As we get ready for Pro Bono Week 2014, here is a great example of how a community came together to do good work and sustain pro bono throughout the year in Washington, D.C.

The Evolution of DC Pro Bono Week

Each week in October, DC Pro Bono Week serves as a companion to the ABA’s Celebrate Pro Bono Week. Although it started small, DC Pro Bono Week is now a vibrant celebration – featuring a range of activities, events, and trainings designed to provide legal services and get more people involved in pro bono work. The evolution of DC Pro Bono Week into its current form has resulted from extensive collaboration, with many people from many organizations rolling up their sleeves.

The Inception

In 2009, Dechert’s pro bono partner, Suzie Turner, launched an informal working group that planned activities to promote DC Pro Bono Week. Merely by announcing a meeting on a listserv of DC legal services providers, she got attorneys from nonprofits, law firms, and law schools to come together and think about ways to celebrate DC’s pro bono community and encourage more attorneys to do pro bono work.

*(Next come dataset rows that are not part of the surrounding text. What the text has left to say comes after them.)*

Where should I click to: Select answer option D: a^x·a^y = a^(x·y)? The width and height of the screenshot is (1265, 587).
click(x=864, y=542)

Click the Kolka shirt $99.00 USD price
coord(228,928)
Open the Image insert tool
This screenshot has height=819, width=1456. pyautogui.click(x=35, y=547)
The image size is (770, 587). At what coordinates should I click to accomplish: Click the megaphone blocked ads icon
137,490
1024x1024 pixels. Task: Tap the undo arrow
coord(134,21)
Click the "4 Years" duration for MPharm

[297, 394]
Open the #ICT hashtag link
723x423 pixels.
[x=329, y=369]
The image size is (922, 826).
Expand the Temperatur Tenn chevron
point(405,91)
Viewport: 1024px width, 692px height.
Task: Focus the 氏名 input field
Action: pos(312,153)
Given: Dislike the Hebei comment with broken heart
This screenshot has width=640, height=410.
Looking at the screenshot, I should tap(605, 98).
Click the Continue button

These haphazard meetings produced concrete results; for several years, this working group planned a series of activities around DC Pro Bono Week. The group planned pro bono fairs, where attorneys and law students could meet with pro bono coordinators at legal services organizations – making an initial connection that could grow into a serious pro bono relationship. The group also facilitated a reception in which local judges recognized attorneys who volunteered in court-based programs and thanked them for their service; as well as several other activities and clinics.

A Growth Spurt

The Pro Bono Week committee continued to expand and create major new initiatives:

  • Go Casual for Justice: Go Casual is a citywide fundraiser for the DC Bar Foundation, the largest funder of civil legal services in the District of Columbia. Employees at participating workplaces donate $5 (or more) to wear jeans to work on any day the office designates. In its first year, in 2009, thirty law firms raised $30,000. Over the years, the effort has expanded to include more than 100 law firms, corporate law departments, banks, and other workplaces. Last year, over 100 workplaces of all sizes raised nearly $90,000. These funds have helped to support the DC Bar Foundation’s legal-services grants, trainings, and loan-repayment assistance programs.
  • Capital Pro Bono Honor Roll: Each year, lawyers who did more than fifty hours of pro bono work are encouraged to register for the Capital Pro Bono Honor Roll. Those who did more than 100 hours of service are recognized on the High Honor Roll. Attorneys also receive letters of thanks from the Chief Judges of DC Superior Court and the DC Court of Appeals. The size of the Honor Roll has grown each year.
  • Virtual Pro Bono Fair. Marcia Maack (Mayer Brown) and Becky Troth (Sidley Austin) coordinated this major effort, producing an online resource that is always available to attorneys who want to make a pro bono connection – without leaving their desks. The Pro Bono Week committee was able to obtain free video services, and the gracious hospitality of Pro Bono Net, to host the Virtual Pro Bono Fair online.

A New Home

In 2013, DC Pro Bono Week had grown so much that it needed additional structure – a home, if you will. Washington Council of Lawyers volunteered to be the steward of DC Pro Bono Week. The “open door, all are welcome” approach to DC Pro Bono Week has continued – with the inclusion of law schools, bar associations, and Equal Justice Works, in addition to the law firms and service providers that have participated for years.

Jen Tschirch is a member of the Washington Council of Lawyers board of directors, and the Pro Bono Coordinator at the Catholic University of America, Columbus School of Law. She chaired the DC Pro Bono Week committee in 2013 and is co-chairing this year (along with another WCL board member, Georgetown Law’s Sara Jackson). According to Jen, “It’s amazing how much this group is able to accomplish by having every participant contribute their small piece of the puzzle. From credit counseling sessions to court and clinic visits to an all-new immigration clinic, it has been inspiring to see so many groups work together to highlight and expand the important pro bono work taking place in Washington, DC.” Perhaps the most amazing part is that DC Pro Bono Week is powered almost entirely by volunteer service and voluntary contributions.

The mission of Washington Council of Lawyers is to promote pro-bono service and public-interest law. Organizing DC Pro Bono Week is a natural fit for this collaborative organization dedicated to increasing the availability of quality legal services to those in need.